Label exigeant, Knitting Factory réédite actuellement les albums de Fela. Pochettes soignées, notes signées Rikki Stein, le manager de la star, et compilations pertinentes valorisent l'afrobeat. Premier grand répertoire urbain panafricaniste, ce courant télescope jazz, funk et culture yoruba. Un registre que Fela compose au gré des rencontres. Issu d'une famille aisée de Lagos, il entreprend, à la fin des années 50, des études musicales à Londres. Les clubs de la capitale anglaise bougent alors au son du calypso. Durant ce séjour, le saxophoniste-clavieriste revisite le high life, un rythme prisé des migrants africains, qu'il détourne à coup d'improvisations. Koola Bitos traduit les premiers pas de Fela sur scène. Mais la prise de conscience apparait, en 1969, lors d'un voyage aux USA durant lequel le jeune Ransome fréquente les Black Panthers. La pensée du défunt Malcom X l'interpelle.

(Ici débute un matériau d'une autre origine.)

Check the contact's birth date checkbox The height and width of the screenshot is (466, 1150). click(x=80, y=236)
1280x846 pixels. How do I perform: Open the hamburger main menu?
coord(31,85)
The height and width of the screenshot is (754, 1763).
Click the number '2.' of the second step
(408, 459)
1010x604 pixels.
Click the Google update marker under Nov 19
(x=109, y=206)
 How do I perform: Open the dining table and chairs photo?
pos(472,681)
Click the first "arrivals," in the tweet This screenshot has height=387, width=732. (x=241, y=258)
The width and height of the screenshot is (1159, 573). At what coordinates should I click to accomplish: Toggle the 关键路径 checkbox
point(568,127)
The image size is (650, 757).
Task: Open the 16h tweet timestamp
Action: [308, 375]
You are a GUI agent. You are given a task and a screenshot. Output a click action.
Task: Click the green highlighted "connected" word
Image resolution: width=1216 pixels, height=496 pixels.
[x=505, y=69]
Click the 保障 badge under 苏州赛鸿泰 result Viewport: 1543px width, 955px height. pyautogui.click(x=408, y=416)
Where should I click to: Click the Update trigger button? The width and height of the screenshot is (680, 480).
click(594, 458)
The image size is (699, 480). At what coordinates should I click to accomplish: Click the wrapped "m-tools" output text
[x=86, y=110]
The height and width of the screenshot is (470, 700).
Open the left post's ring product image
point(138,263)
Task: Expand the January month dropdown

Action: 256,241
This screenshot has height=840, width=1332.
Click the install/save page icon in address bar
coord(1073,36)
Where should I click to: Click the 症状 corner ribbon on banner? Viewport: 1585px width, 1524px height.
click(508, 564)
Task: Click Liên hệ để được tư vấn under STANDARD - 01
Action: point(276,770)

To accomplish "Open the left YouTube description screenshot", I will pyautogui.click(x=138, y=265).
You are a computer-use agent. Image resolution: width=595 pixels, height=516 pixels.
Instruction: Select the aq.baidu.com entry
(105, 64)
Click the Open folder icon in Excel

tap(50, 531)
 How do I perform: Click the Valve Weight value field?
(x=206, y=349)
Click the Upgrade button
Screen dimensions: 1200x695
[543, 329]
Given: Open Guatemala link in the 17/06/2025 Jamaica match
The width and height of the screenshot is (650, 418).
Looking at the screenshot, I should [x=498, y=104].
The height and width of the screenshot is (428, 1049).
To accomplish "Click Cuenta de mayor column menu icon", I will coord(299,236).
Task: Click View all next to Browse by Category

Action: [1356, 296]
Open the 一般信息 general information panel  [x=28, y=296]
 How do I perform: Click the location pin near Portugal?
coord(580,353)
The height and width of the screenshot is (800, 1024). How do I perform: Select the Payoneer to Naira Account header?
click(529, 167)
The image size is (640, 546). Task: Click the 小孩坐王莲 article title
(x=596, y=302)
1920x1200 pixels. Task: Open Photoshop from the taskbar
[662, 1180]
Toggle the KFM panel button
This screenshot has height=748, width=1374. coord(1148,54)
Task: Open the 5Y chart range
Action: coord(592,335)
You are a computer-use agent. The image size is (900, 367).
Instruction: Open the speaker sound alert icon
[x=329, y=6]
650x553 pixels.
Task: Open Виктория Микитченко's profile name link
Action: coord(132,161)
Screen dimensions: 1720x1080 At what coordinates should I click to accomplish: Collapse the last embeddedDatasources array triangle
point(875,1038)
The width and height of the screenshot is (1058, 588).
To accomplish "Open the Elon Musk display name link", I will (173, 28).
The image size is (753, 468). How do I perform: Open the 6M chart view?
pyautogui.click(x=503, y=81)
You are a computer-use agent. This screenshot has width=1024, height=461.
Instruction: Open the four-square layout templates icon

Face à une dictature nigériane alimentée par la manne pétrolière le musicien lance, en 1971, le groupe Africa 70. Porté par un charisme évident, Fela adapte le programme du groupe afro-américain précité. Il revendique les croyances animistes du golfe de Guinée. Les orishas croisent le fer avec les idéaux de gauche. L'usage du broken english prend une dimension politique. Son fief est le Shrine, un ancien hôtel où il répète et donne des concerts. L'espace est prolongé, au mitan de la décennie,  par la  Kalakuta Republic, ce quartier environnant de Lagos qu'il annexe au nez et à la barbe des autorités (lire ci-dessous). Fela Anikulapo Kuti, qu'on traduira par celui qui porte la mort dans son carquois, est né. Cette attitude ébranle la junte en place. En 1977, un millier de militaires réduisent à néant l'enclave de Kalakuta. Le bilan est lourd : certaines des vingt sept femmes de Fela sont violées. Sa propre mère est défenestrée lors de l'assaut et décédera quelques temps après. Cet épisode tragique n'émousse pas la férocité du discours. Fasciné par l'insolence de Fela, le jazzman Lester Bowie, leader du Art Ensemble of Chicago, lui rend visite la même année. En 1979, avec le retour de la démocratie au Nigeria, Fela lance le partie Movement of the People et un collectif satellite, Young African Pioneers, avant de se présenter aux élections. Il est alors emprisonné pour consommation de cannabis...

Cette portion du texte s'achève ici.